§ TASK TO COMPLETE
Take the line that contains "Instruction: Click inside" and each line after it to the end of the data below, and set them down exactly, omitting pictures.

*** EXERCISE DATA ***

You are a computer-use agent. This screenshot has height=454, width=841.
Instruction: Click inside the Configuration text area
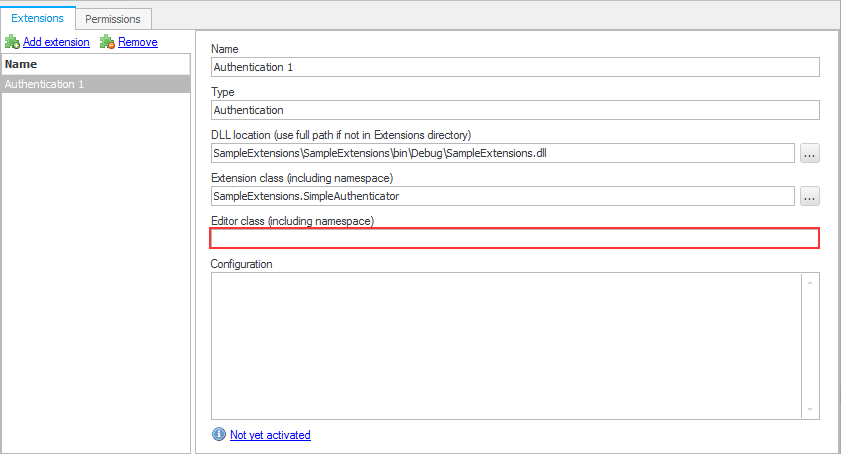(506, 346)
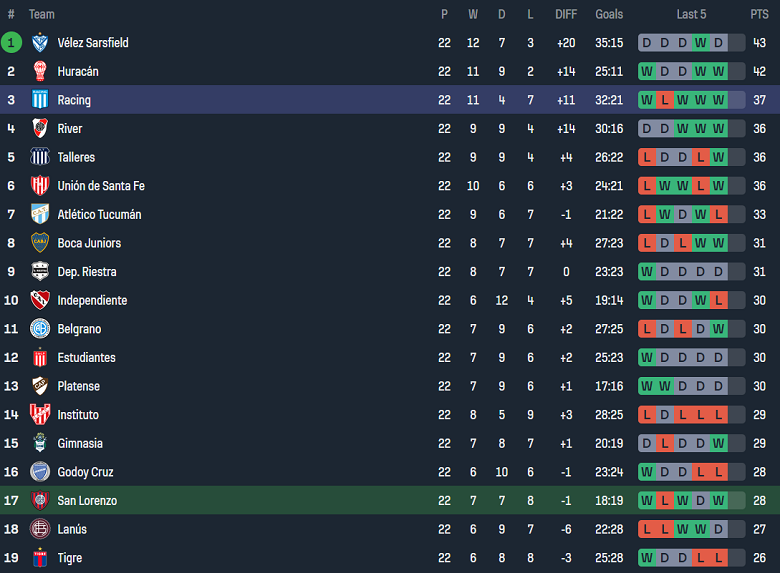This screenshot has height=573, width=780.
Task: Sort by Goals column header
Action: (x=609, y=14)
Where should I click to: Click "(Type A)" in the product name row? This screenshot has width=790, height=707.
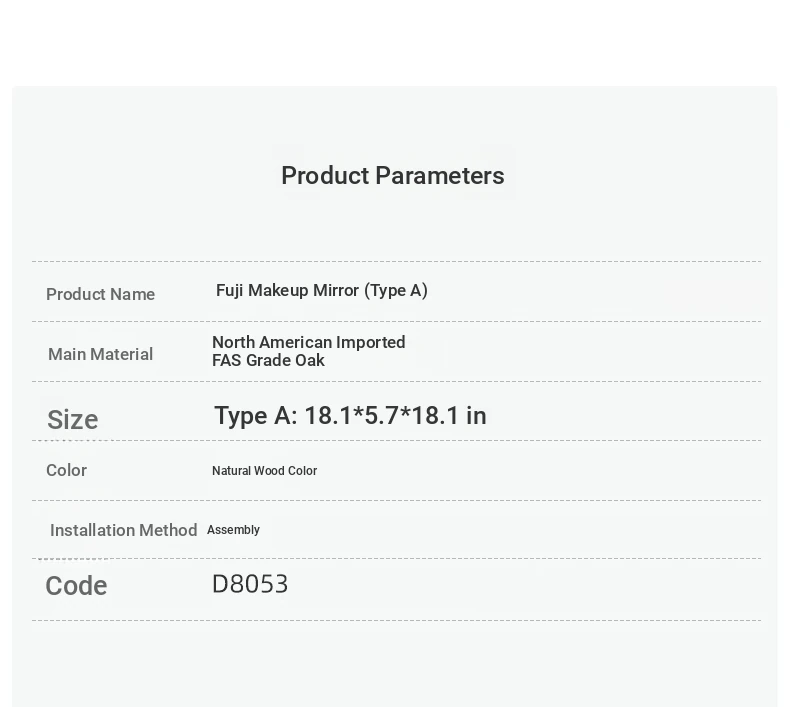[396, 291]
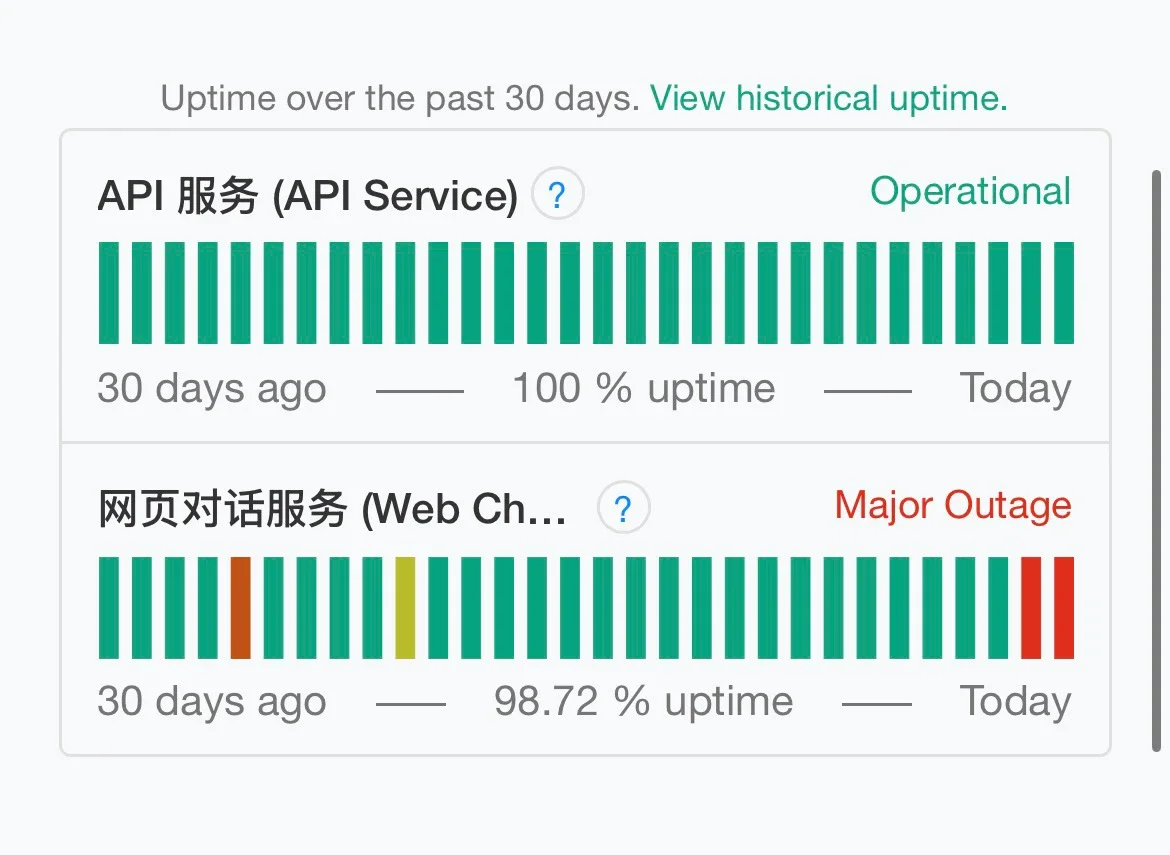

***

§ TASK SOLUTION
Instruction: Click inside the Configuration text area
(506, 346)
This screenshot has height=573, width=780.
Task: Sort by Goals column header
Action: (x=609, y=14)
Where should I click to: Click "(Type A)" in the product name row? This screenshot has width=790, height=707.
[396, 291]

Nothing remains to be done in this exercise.